### Data to use

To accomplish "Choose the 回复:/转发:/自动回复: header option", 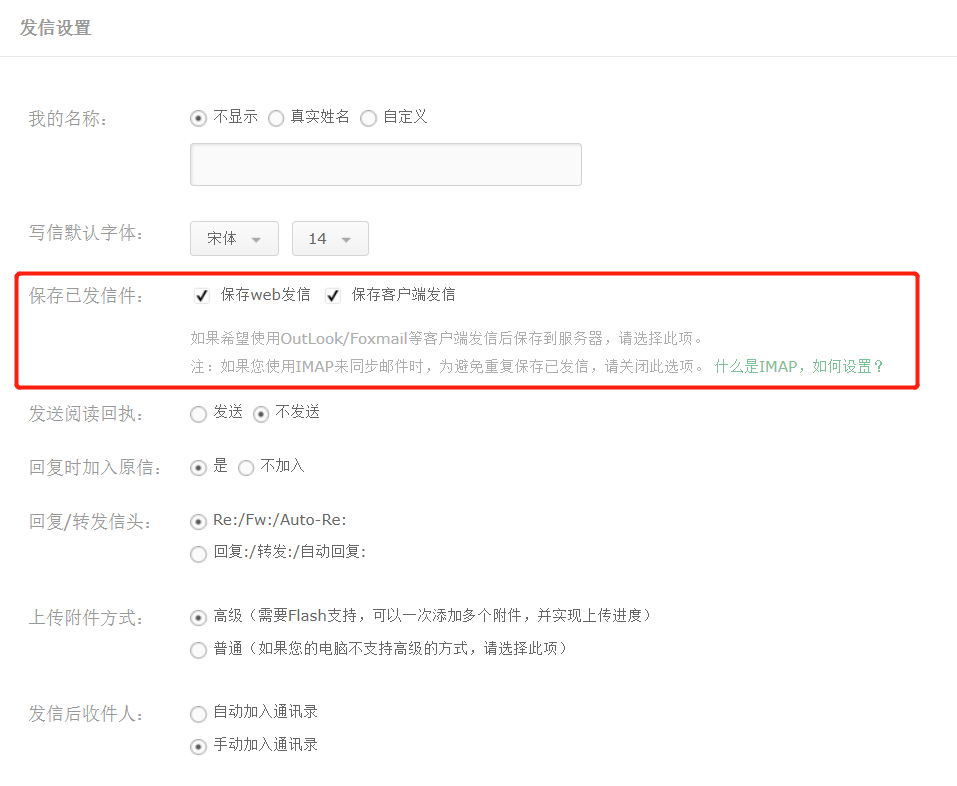I will (x=198, y=553).
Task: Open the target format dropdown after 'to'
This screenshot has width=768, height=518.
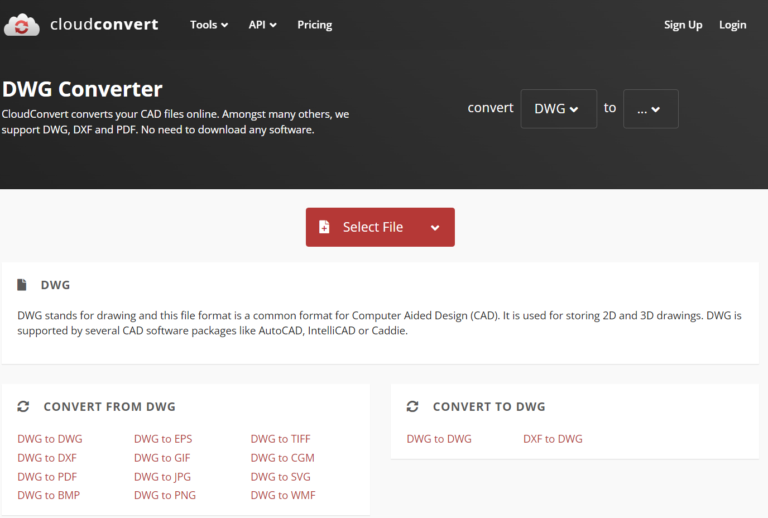Action: click(x=650, y=109)
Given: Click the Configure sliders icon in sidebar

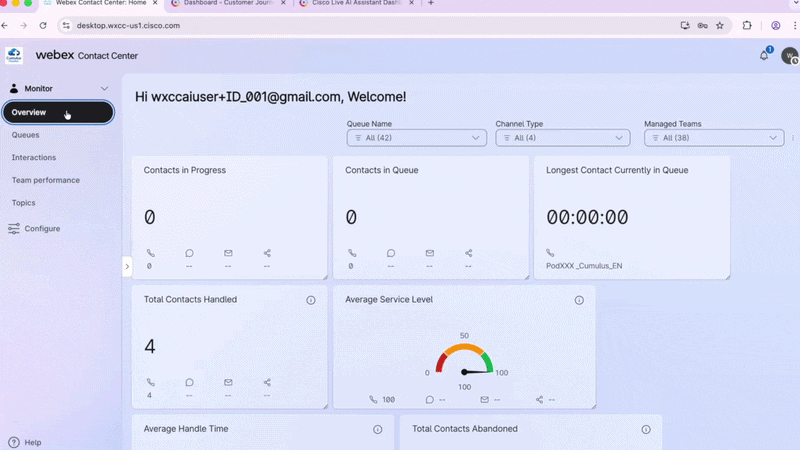Looking at the screenshot, I should pyautogui.click(x=14, y=229).
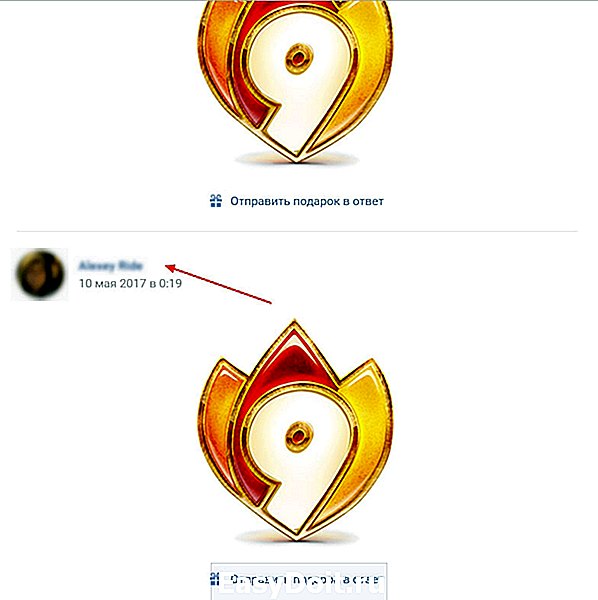Open the partially cropped 9 May badge gift
The image size is (598, 600).
[296, 81]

######

**Work required:**
Your answer should consist solely of the lines from the one holding "This screenshot has width=768, height=518." through the end of the listing, reproduced exactly and without pictures.

**Problem solution:**
This screenshot has width=768, height=518.
Action: click(x=650, y=109)
Given: Click the Configure sliders icon in sidebar

Looking at the screenshot, I should pyautogui.click(x=14, y=229).
Open the partially cropped 9 May badge gift
The image size is (598, 600).
[296, 81]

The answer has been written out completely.